> **Problem details**
Write out each line from the one containing "Hoogbegaafde vrouwen (48, 2325)" down to the one containing "Activiteiten hoogbegaafd kind (56, 2252)", including both of those lines, without changing any of them.

> **The input**
* start *
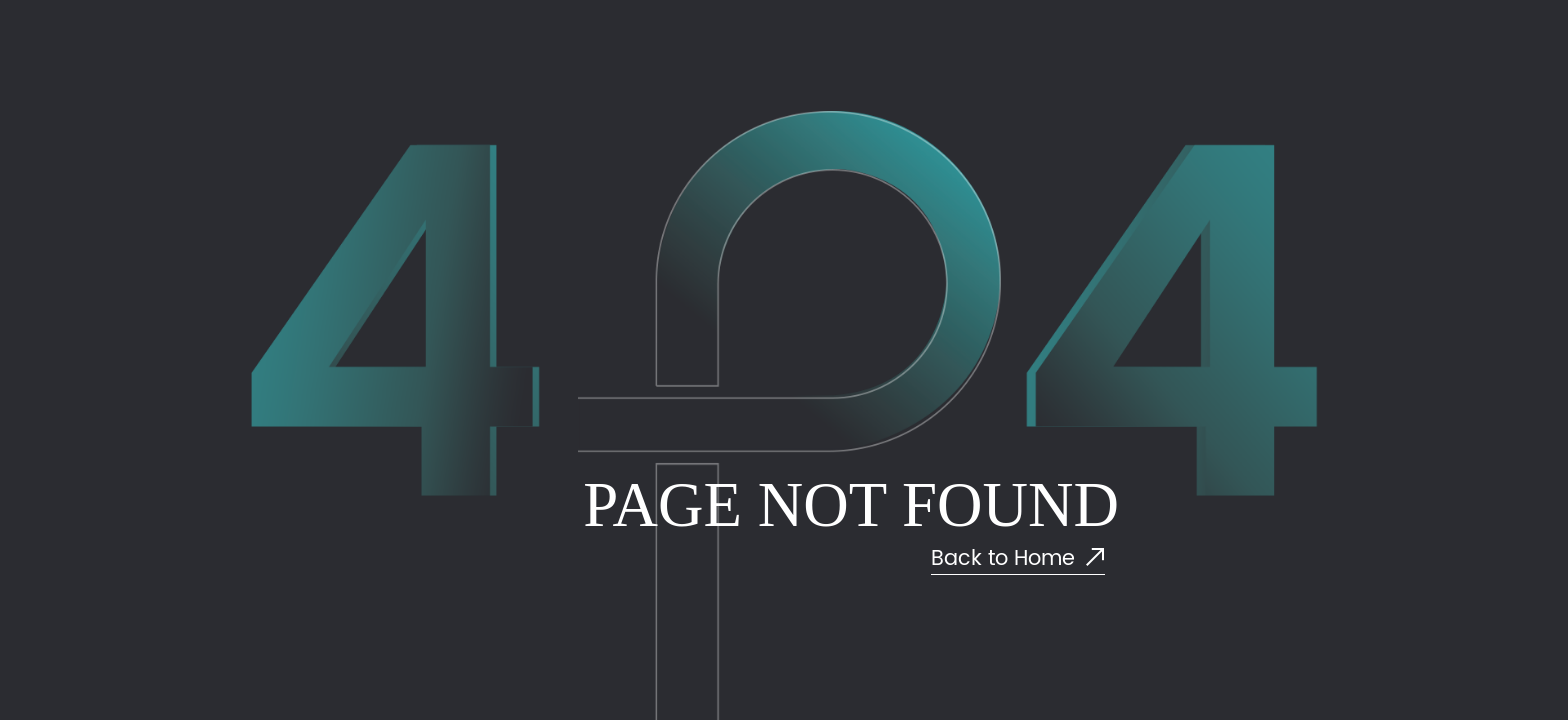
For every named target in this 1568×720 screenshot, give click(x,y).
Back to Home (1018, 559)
* end *
* start *
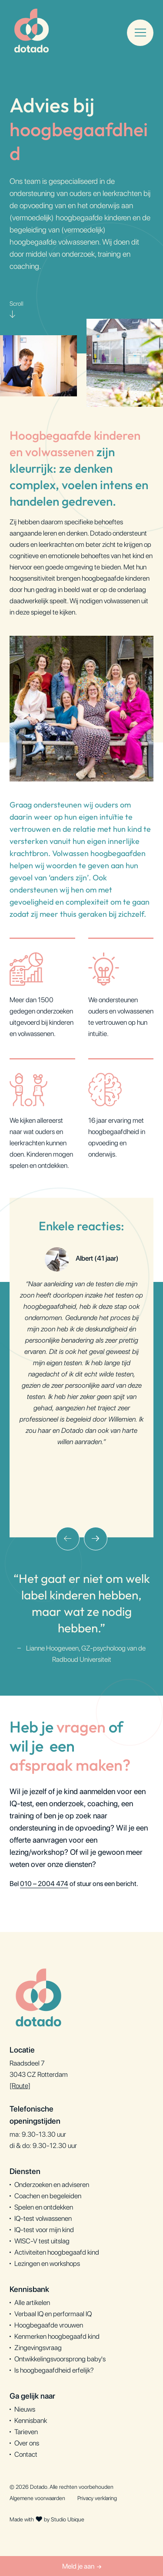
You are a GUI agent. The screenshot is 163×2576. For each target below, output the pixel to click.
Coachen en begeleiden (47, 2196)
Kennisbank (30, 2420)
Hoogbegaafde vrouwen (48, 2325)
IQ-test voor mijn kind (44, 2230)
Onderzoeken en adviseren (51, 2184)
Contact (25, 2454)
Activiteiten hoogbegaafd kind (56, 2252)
* end *
> **Full response**
Hoogbegaafde vrouwen (48, 2325)
IQ-test voor mijn kind (44, 2230)
Onderzoeken en adviseren (51, 2184)
Contact (25, 2454)
Activiteiten hoogbegaafd kind (56, 2252)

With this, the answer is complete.